Deidentified patient data from 11 databases across three continents (Asia, Europe and North America) showed that more than 3,400 different medicines were used in the treatment of COVID-19 patients. Among the most popular in the earliest stages of the pandemic was hydroxychloroquine, which was heavily promoted without the backing of reliable evidence and later revoked from emergency approval status following both randomized controlled trials (RCTs) and related studies, including an OHDSI study showing dangerous risk of combining hydroxychloroquine with another early popular prescribed COVID-19 therapeutic, azithromycin.

Heterogeneity in drug therapy choice was dramatic across databases around the world. For example, lopinavir-ritonavir was used 50% of the time in one Spanish setting (HM Hospitals), 35% of the time in a South Korean setting (HIRA), and 0% of the time in a U.S. setting (Department of Veterans Affairs).

Adjunctive therapies developed into popular forms of management for supportive care, with the most recognized being corticosteroids and anti-cytokines, both of which have been shown to reduce mortality in more serious cases. While these were lightly used early in the pandemic, results from the RECOVERY RCT showed efficacy in reducing death on hospitalized patients with severe respiratory disease.

Scientific discovery through observational data often reversed false information being distributed through political channels and/or social media.
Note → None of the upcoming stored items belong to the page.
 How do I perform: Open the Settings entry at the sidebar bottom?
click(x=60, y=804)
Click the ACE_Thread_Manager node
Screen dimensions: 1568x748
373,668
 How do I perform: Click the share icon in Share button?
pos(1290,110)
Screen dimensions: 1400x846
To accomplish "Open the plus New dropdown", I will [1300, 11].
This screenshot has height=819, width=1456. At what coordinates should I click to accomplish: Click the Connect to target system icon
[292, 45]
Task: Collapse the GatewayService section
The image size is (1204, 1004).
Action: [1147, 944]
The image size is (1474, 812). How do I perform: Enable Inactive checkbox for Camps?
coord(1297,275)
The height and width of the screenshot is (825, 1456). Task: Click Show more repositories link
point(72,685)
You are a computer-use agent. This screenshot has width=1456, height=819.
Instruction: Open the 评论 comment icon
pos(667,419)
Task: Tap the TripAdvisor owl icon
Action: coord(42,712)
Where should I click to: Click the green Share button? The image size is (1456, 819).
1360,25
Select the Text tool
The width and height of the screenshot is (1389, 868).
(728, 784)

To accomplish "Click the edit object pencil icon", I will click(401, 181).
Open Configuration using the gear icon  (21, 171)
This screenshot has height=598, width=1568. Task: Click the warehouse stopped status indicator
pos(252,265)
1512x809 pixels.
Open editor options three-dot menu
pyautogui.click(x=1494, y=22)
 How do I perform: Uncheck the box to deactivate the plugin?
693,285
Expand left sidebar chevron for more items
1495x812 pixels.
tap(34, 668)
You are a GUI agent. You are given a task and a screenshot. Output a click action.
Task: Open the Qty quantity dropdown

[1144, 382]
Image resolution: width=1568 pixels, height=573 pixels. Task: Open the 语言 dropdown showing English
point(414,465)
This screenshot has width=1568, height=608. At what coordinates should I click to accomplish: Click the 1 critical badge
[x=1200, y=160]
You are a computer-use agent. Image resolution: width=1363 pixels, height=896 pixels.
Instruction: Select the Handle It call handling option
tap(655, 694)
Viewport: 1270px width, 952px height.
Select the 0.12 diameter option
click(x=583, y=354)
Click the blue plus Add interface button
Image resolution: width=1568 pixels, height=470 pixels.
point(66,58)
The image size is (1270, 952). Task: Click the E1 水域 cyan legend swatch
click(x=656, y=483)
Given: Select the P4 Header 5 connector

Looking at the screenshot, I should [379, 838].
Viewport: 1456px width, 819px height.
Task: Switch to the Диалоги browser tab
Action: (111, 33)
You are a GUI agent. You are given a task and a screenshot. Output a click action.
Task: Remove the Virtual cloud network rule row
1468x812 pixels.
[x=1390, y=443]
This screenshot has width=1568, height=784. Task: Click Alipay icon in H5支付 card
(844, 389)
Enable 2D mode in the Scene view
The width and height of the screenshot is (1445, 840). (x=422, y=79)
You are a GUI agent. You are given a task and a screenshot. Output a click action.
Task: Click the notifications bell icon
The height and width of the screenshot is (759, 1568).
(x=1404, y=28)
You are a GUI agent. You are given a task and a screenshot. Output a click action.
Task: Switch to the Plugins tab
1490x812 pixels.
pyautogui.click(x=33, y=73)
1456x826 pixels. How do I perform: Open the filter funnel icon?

This study highlights the role observational studies can fit into informing clinical decision-making moving forward.

"The use of ineffective medicines and potentially harmful combinations started with information from promising in vitro analyses, and were fueled by poorly performed observational studies, as well as misinformation campaigns in social and traditional media with clearly political intentions," Prats-Uribe said. "This would have taken a long time to counter in the traditional scientific timings. With the work of a community of people around the world producing reliable evidence using observational data, we were able to shift these tendencies and influence decision-making to improve COVID-19 patients."

The study was developed and executed by the OHDSI (Observational Health Data Sciences and Informatics) community, a multi-stakeholder, interdisciplinary network that collaborates globally to bring out the value of health data through open science and large-scale analytics.